A Close Inspection of River Habitat
BY DARIN SIMPKINS, GREEN BAY FWCO
Lake sturgeon are a native species found throughout the Great Lakes and their tributaries. Each spring, adults migrate upstream to spawn in turbulent areas of rapids. Eggs are adhesive and roll onto undersides of rocks and into gravel. After eight to ten days, the young hatch, snuggle into the spaces between gravel, and live off a yolk-sac. When the yolk is depleted, the young begin to drift downstream, mostly at night.
Dams constructed for power or mills became barriers to natural movements of sturgeons worldwide and populations declined. In partnership with Michigan Technological University, Michigan Department of Natural Resources, and the US Fish and Wildlife Service, a team of researchers has been searching for young sturgeon and mapping habitats in sections of the Sturgeon River, Houghton and Baraga Counties, Michigan.

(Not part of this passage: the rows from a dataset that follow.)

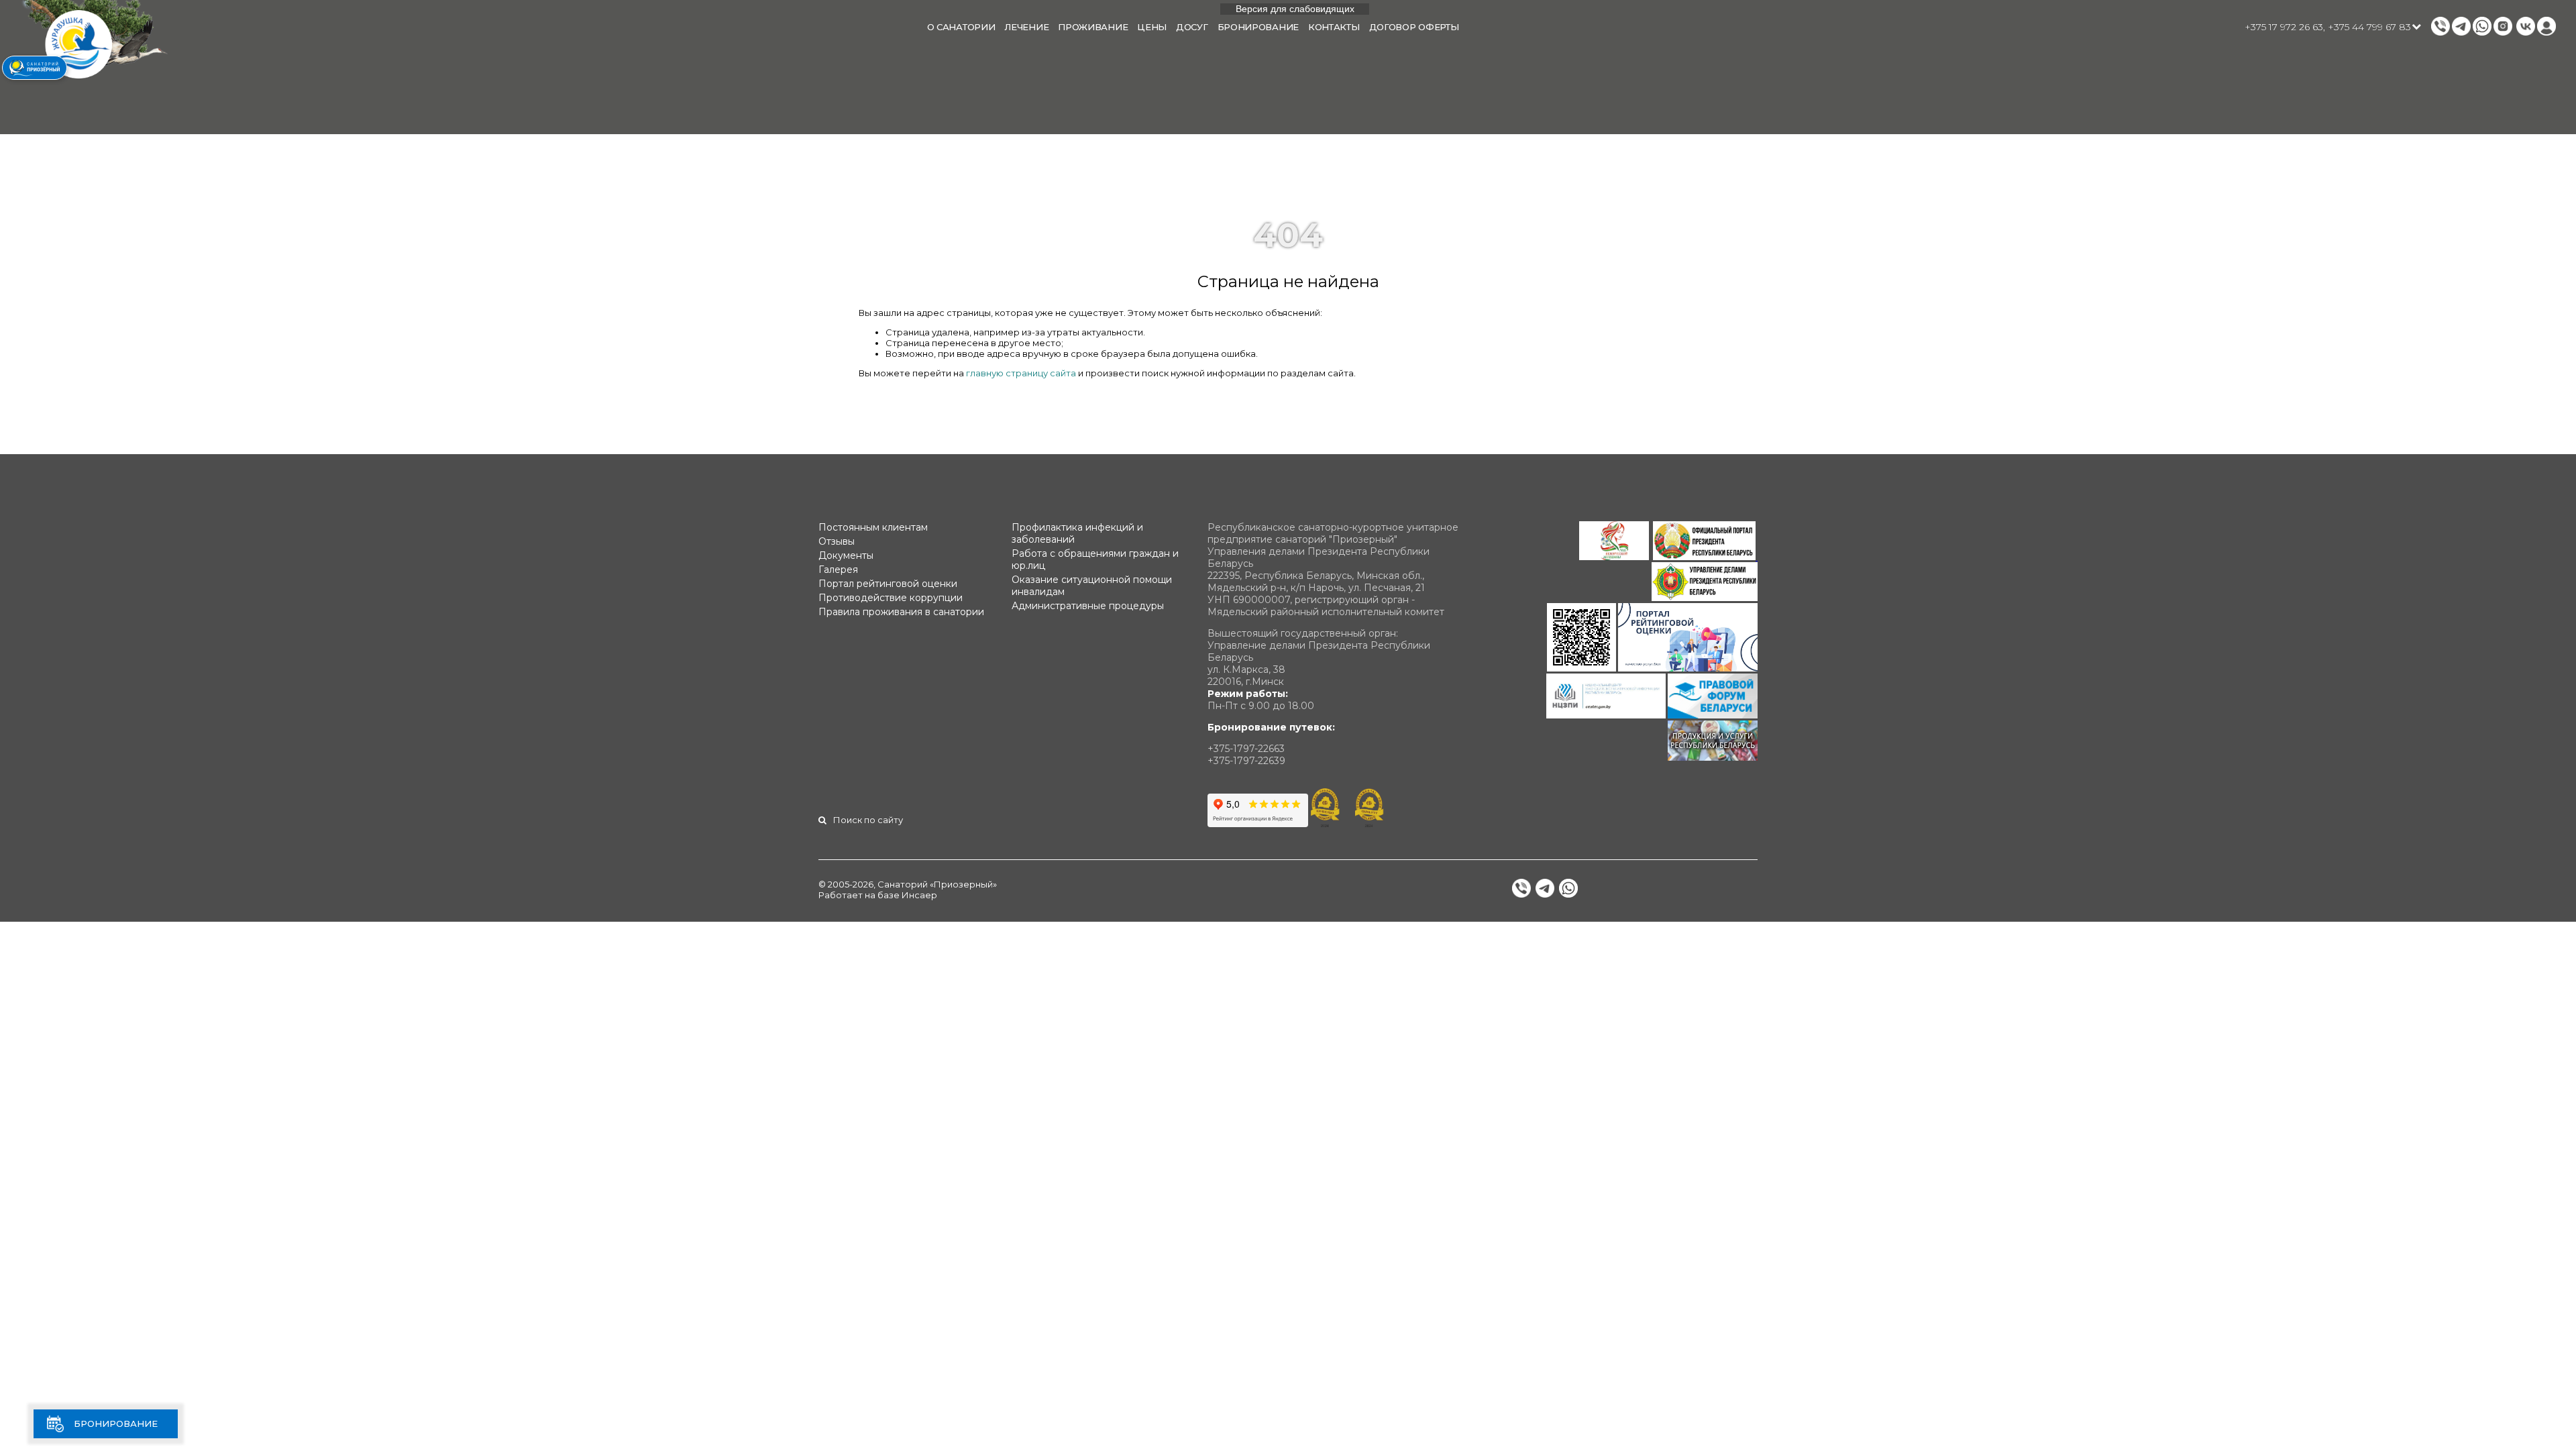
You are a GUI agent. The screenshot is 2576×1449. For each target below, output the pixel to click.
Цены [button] (1152, 26)
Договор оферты (1414, 26)
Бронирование (116, 1423)
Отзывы (836, 541)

The Sturgeon River is about 70 kilometers (km) or 43 miles in length and is one of few in the Lake Superior drainage that has a self-sustaining population; so conditions must be good for this population to persist. Researchers have been sampling, and returning live, newly drifting sturgeon along sections of the river to determine duration and extent of drift and at the same time sampling for co-occurring prey and mapping bathymetry and substrates type. While sampling for these young sturgeon at night can be difficult, new sonar technologies have allowed us to better describe large portions of the riverbed where young are found.
In spring in 2013, 2014 and 2015 we sampled and released 1316 drifting larvae and mapped six km of river. In 2016, we hope to use what knowledge we gained on the Sturgeon River and transfer it to the Cedar River in the Upper Peninsula of Michigan where lake sturgeon are being re-introduced.